Pilgrim’s Pride, a company that declared bankruptcy during the period of high grain prices, is a defendant in these broiler price-fixing lawsuits because it reduced its production of chicken products. I suppose the lawyers think the rational response to bankruptcy is for a company to find new investors/creditors who will finance increased production levels at a loss?

The lawsuits and much of the popular press coverage don’t examine the enormous losses that broiler producers incurred during the recession and its immediate aftermath, and instead focus on the profits accrued after grain prices fell and demand for chicken increased. The same type of supply and demand scenarios have also played out in beef and pork markets.
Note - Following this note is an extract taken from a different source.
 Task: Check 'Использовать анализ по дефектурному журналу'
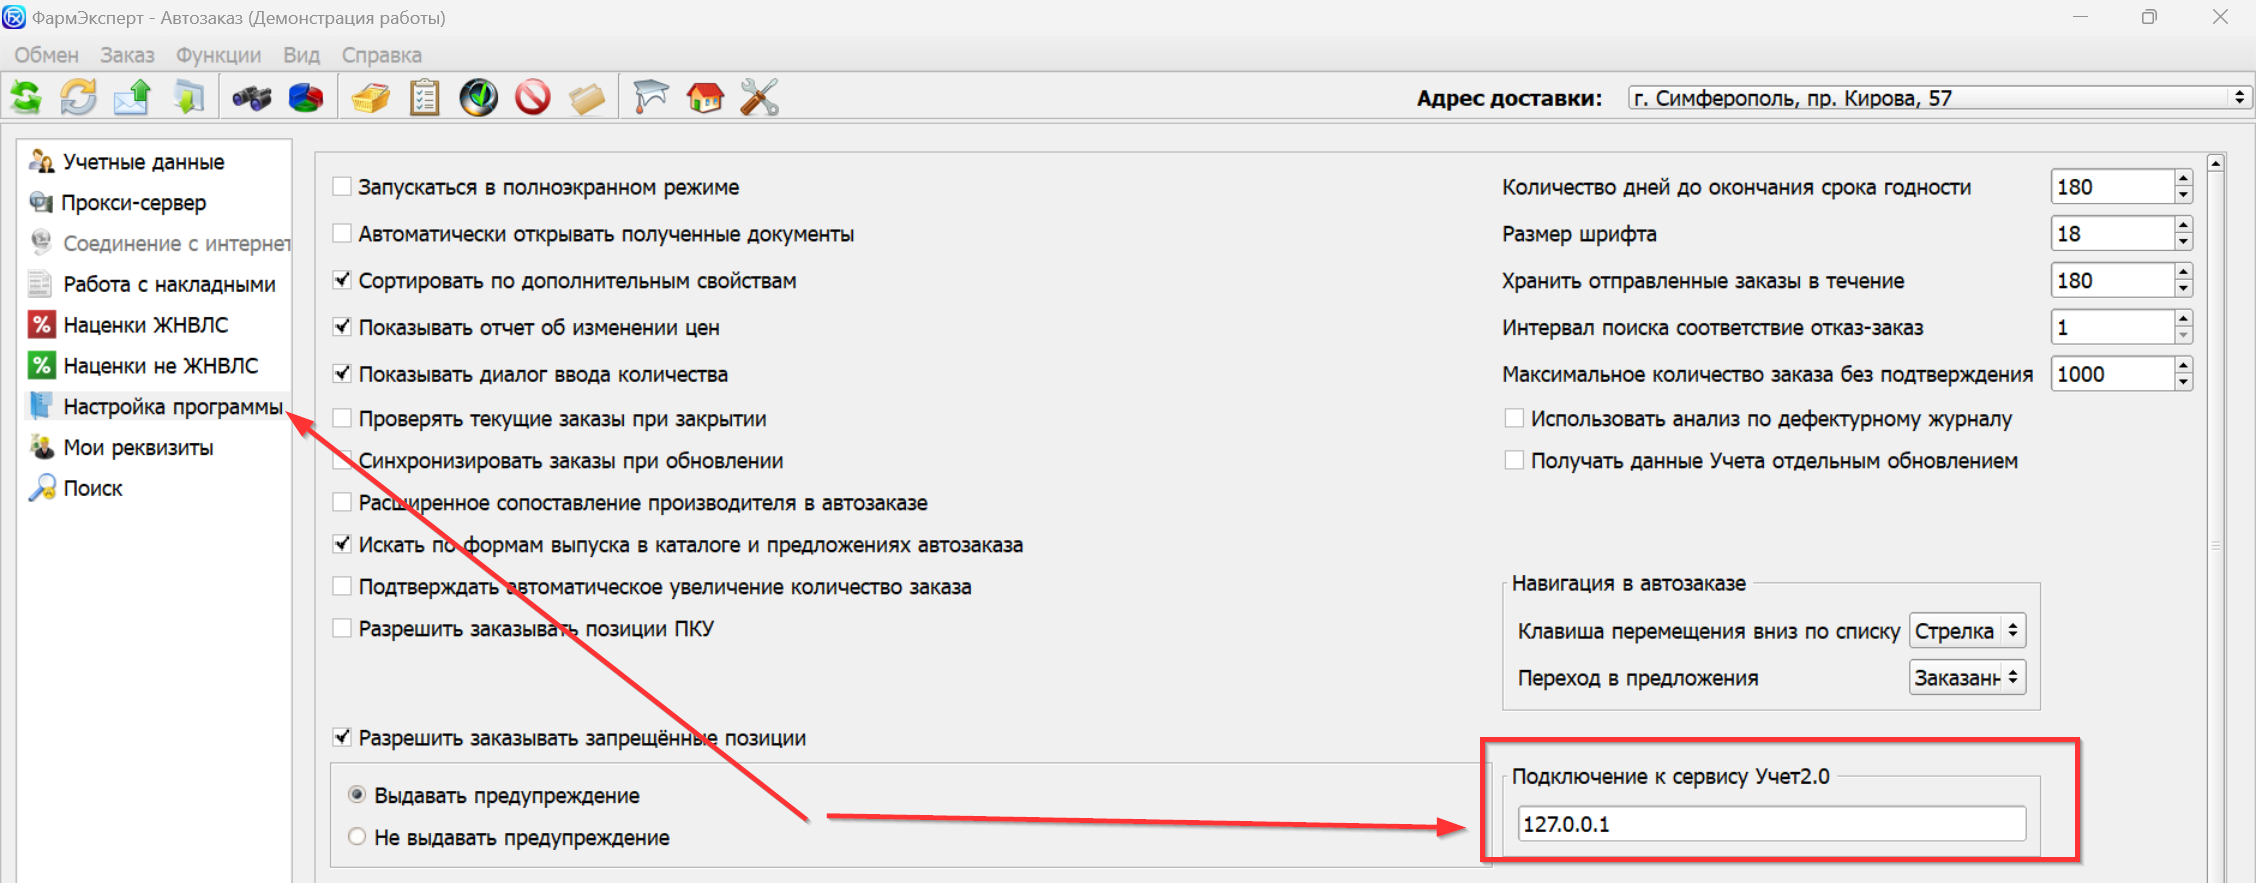point(1514,419)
But instead of leaning a basic economics lesson from this, the lawyers see collusion everywhere and have initiated a price-fixing suit against pork producers.

Since lawyers seem to see collusion and price fixing behind every rise in commodity prices, why don’t they sue corn growers for the “price fixing” that led the farm price of corn to go up 200 percent from 2005 to 2013? Lobbying efforts led Congress to establish the RFS as a means of supporting corn prices. A cynic might argue that this is a real example of collusion to raise prices.